Hm, I cannot forecast the time when I will have this message, I
gathered readprofile statistics
right after the message:
102 add_preempt_count 1.0303
102 net_rx_action 0.2991
104 __flush_tlb_all 2.3111
115 __tcp_push_pending_frames 0.0626
129 e1000_clean_rx_irq 0.1549
132 _read_unlock_irq 1.7838
136 __rcu_read_unlock 1.3878
137 native_read_tsc 7.2105
153 tcp_ack 0.0261
155 __rcu_advance_callbacks 0.8960
197 local_bh_enable 0.8277
205 e1000_clean 0.4092
206 free_hot_cold_page 0.5754
308 _write_unlock_irq 4.1622
352 get_page_from_freelist 0.3157
448 lock_acquired 0.8854
564 acpi_pm_read 28.2000
618 vprintk 0.6897
738 _spin_unlock_irq 9.9730
863 __do_softirq 5.2945
993 lock_release 2.4458
1166 netpoll_setup 1.5630
1633 _spin_unlock_irqrestore 17.0104
1712 lock_acquire 12.7761
1714 kfree 7.6178
1724 __kmalloc_track_caller 7.7309
2308 kmem_cache_free 12.3422
3189 kmem_cache_alloc 18.7588
18261 default_idle 214.8353
43758 total 0.0175

Could it be useful? I am afraid it is not.
I can try to gather it for lesser time around the event.

I did not mentioned a message from e1000 right after the lockdep message:
e1000: eth0: e1000_clean_tx_irq: Detected Tx Unit Hang
Tx Queue <0>
TDH <8f>
TDT <8f>
next_to_use <8f>
next_to_clean <44>
buffer_info[next_to_clean]
time_stamp <601d>
next_to_watch <44>
jiffies <647c>
next_to_watch.status <1>

Perhaps, it is actually the reason for nfsd being stalled ?

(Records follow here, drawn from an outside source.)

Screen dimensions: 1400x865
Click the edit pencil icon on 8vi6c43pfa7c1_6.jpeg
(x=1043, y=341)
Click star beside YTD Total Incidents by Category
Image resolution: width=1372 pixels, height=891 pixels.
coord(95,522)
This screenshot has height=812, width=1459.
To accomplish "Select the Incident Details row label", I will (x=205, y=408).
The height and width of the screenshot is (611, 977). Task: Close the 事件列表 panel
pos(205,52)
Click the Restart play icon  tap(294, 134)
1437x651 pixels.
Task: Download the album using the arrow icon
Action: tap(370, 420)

I have tried the test without lockdep and it seems it does not stall.
But I am not pretty sure, it is harder to caught hanging without
lockdep message.

> At the moment, I'm a little stumped. I'm going to start looking at diffs
> between 2.6.25 and 2.6.26-rc5 and see what jumps out but alternative theories
> are welcome :/
I found it in 2.6.26-rc1, I think it does not need to search after rc1.